**Text segment:**
____________________

While Wolbachia-infected filarial species may have become dependent on their endosymbiont for metabolites over evolutionary time, uninfected filarial species may have evolved to be more proficient at securing essential components from their surroundings. Despite uncertainties about the contribution of metabolic provisioning to the mutualistic association, the Wolbachia within filarial nematodes are clearly essential as demonstrated by the outcome of antibiotic treatment [see (38) for review].

Sequencing of Wolbachia genomes from additional filarial hosts together with more nematode genomes from both Wolbachia-infected and uninfected filarial species will facilitate a greater understanding of the nature of the symbiosis. Phylogenetic analyses resolve Wolbachia into about seven distinct supergroups and a number of additional lineages (53). Wolbachia from filarial nematodes are found almost exclusively in Supergroups C and D, while the other supergroups are comprised of arthropod Wolbachia. Supergroup F is an interesting case because it contains Wolbachia from both arthropods and filariae (Mansonella perstans) and probably reflects a relatively recent transfer of Wolbachia between these invertebrate phyla (54). Apart from wBm (supergroup D), only three other completed circular Wolbachia genomes exist – those from Drosophila melanogaster (wMel) and Drosophila simulans (wRi) from supergroup A and Culex quinquefasciatus (wPip) from supergroup B (5557). The Wolbachia genomes from these different supergroups are highly scrambled relative to each other and show little synteny (42,55). A few areas of short-range synteny exist and probably reflect functionally related gene products such as those comprising the Type IV secretion system. Comparison of the two supergroup A genomes also shows a high degree of mosaicism caused by extensive recombination facilitated by the insertion elements and repeat blocks that populate arthropod Wolbachia genomes, but in this case there is considerably more long-range synteny (56).

A number of additional Wolbachia genomes have been sequenced to high coverage by next-generation sequencing technologies, but they remain incomplete or are undergoing finishing. These include Wolbachia genomes from the filarial nematodes O. volvulus, O. ochengi, D. immitis (all supergroup C), W. bancrofti and L. sigmodontis (both supergroup D). [see and for details].

____________________

**Listed records:**
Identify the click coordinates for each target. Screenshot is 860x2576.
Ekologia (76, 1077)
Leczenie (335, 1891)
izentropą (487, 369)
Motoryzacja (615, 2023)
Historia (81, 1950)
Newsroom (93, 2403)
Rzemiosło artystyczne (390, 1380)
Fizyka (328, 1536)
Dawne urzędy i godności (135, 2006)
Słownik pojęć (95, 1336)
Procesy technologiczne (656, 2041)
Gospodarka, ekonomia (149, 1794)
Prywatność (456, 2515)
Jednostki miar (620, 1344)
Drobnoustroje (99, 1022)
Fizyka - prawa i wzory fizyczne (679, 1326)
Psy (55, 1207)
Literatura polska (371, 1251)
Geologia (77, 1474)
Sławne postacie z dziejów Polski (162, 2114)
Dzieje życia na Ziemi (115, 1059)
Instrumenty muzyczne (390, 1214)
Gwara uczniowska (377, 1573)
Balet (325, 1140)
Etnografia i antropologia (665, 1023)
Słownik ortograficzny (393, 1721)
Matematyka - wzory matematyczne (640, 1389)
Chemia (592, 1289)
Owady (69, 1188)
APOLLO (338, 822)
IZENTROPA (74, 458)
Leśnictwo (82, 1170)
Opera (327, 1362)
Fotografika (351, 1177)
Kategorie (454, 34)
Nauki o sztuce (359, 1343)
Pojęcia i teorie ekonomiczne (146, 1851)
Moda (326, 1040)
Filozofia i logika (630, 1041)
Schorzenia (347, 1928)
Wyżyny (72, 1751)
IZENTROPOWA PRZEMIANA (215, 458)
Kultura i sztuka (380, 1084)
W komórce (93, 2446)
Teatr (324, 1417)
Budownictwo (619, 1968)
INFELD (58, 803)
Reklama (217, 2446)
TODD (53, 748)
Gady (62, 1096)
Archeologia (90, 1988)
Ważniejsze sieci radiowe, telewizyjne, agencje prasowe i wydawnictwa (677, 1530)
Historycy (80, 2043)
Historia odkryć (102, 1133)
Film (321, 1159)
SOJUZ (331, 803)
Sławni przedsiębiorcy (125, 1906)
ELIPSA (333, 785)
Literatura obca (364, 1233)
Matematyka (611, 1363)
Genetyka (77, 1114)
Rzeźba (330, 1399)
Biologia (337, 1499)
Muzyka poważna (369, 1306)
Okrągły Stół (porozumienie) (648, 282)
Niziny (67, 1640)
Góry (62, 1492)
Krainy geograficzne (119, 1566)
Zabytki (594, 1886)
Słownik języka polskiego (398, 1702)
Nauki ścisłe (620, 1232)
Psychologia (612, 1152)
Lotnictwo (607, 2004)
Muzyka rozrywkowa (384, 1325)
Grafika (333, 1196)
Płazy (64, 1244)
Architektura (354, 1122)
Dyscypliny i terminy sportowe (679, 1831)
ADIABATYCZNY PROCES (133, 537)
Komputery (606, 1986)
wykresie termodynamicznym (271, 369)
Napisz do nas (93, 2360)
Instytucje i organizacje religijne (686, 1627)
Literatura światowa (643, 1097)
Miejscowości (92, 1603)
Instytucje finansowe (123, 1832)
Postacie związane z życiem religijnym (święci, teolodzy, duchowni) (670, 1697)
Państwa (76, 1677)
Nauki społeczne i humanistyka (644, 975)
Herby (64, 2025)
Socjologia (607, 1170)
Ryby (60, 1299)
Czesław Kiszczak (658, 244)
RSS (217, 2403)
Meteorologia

____________________

**Task to complete:**
From the Wolbachia passage above, copy out everything from "A number of additional Wolbachia" down to "and for details].".

**Worked solution:**
A number of additional Wolbachia genomes have been sequenced to high coverage by next-generation sequencing technologies, but they remain incomplete or are undergoing finishing. These include Wolbachia genomes from the filarial nematodes O. volvulus, O. ochengi, D. immitis (all supergroup C), W. bancrofti and L. sigmodontis (both supergroup D). [see and for details].